The guest blogger for this post, Neil Weijer, is a Denis Curatorial Fellow at the Sheridan Libraries and a doctoral candidate in the Department of History. Weijer co-curated the Fakes, Lies, & Forgeries exhibition, which opens October 5 at the George Peabody Library and runs through February 1, 2015.
As a species, we’ve had quite a lot of practice with deception. For proof of this, look no further than the Fakes, Lies, & Forgeries exhibition, which contains just some of the highlights of the Arthur and Janet Freeman Bibliotheca Fictiva Collection, itself a gathering of more than 1700 spurious works. (A tangled web indeed!) With little exaggeration, it is perhaps the greatest record of mankind’s long history of exaggeration, falsification, and outright forgery that has ever been assembled.
But like the Bibliotheca Fictiva, the exhibition is more than just a trophy gallery of hoaxes found out and pilloried in the public square. Perhaps the most interesting and amazing things about these items are the lives they took on after their initial creation, or “discovery.” Some gained staunch defenders along with fierce critics. Others re-shaped the course of history (or the naming of this country). Still more remain mysterious to this day—their authors, and even their aims, unknown.

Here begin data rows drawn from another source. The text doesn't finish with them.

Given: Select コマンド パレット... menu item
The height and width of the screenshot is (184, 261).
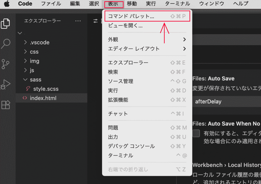Looking at the screenshot, I should click(147, 16).
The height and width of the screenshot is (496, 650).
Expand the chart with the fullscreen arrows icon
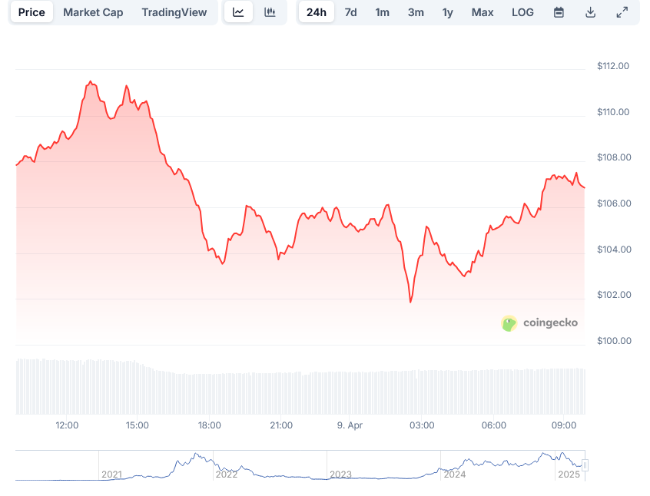[x=622, y=12]
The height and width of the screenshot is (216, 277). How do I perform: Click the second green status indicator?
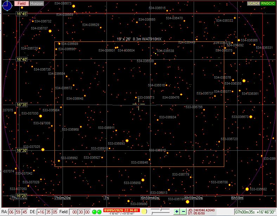(x=99, y=212)
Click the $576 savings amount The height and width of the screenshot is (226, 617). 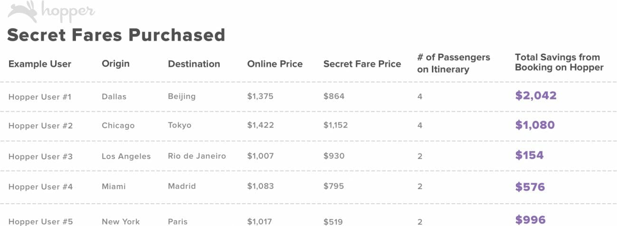(x=530, y=187)
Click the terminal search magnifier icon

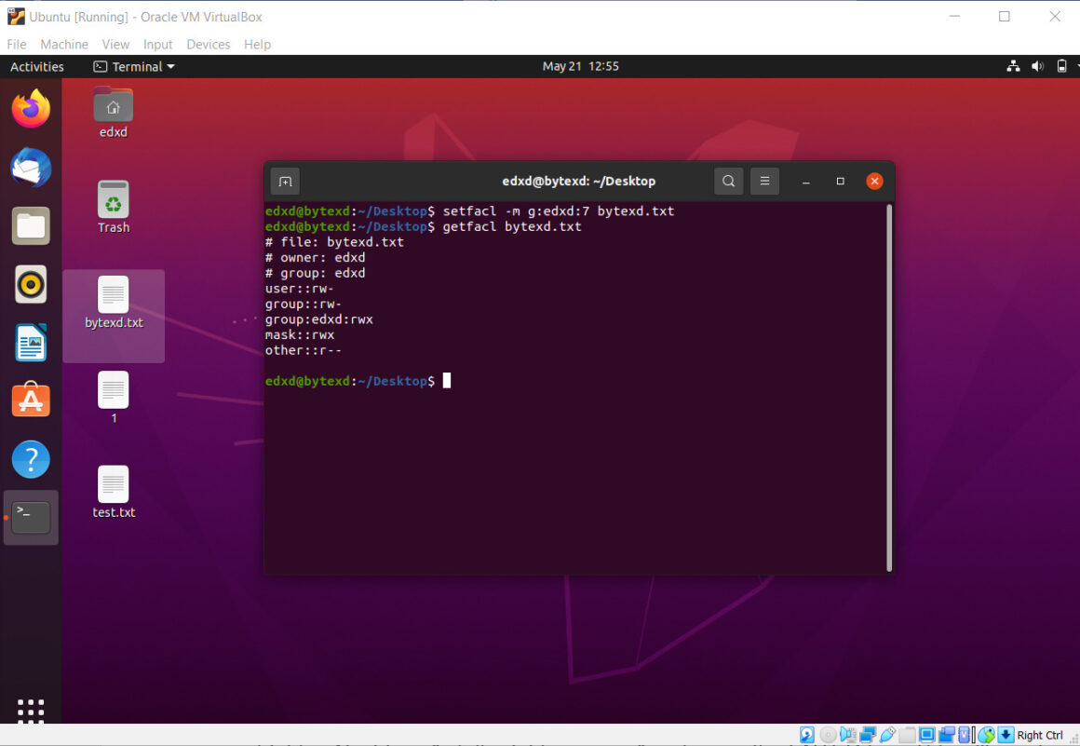tap(728, 182)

Deciding what to put on display was difficult, since these fictions and forgeries come in all shapes and sizes. There is almost no limit to the range of people, places, and things caught up in their stories. Some items that made the cut were a late copy of what may have been the first “chain letter,” originally sent (it claims) by Jesus from heaven and still going strong over a millennium later; charters and law codes bearing the names of medieval kings; falsely attributed poems and plays; faked inscriptions and signatures; and even the concocted account of a local Baltimorean, Joseph Howard Lee, who in the early twentieth century toured America as LoBagola, a “savage” prince-in-exile from deepest Africa.
In the end, we chose to highlight the tangled web between truth and falsehood that is the true domain of forgery. For any deception to work, its audience needs not only to find it plausible but also to want to believe it. These items all play off of each other and off of us, their observers, exploiting gaps in our knowledge, as well as errors in our “common knowledge.” Sir Walter Scott would doubtless be irritated that his couplet makes an apt title for this blog post, not just for its content but because it is commonly attributed to Shakespeare (shown above—in ghostly guise—defending his good name from an eighteenth-century impostor, William Henry Ireland).
We hope you enjoy our guided tour through the dark corridors of deception. We promise you’ll have fun. Trust us.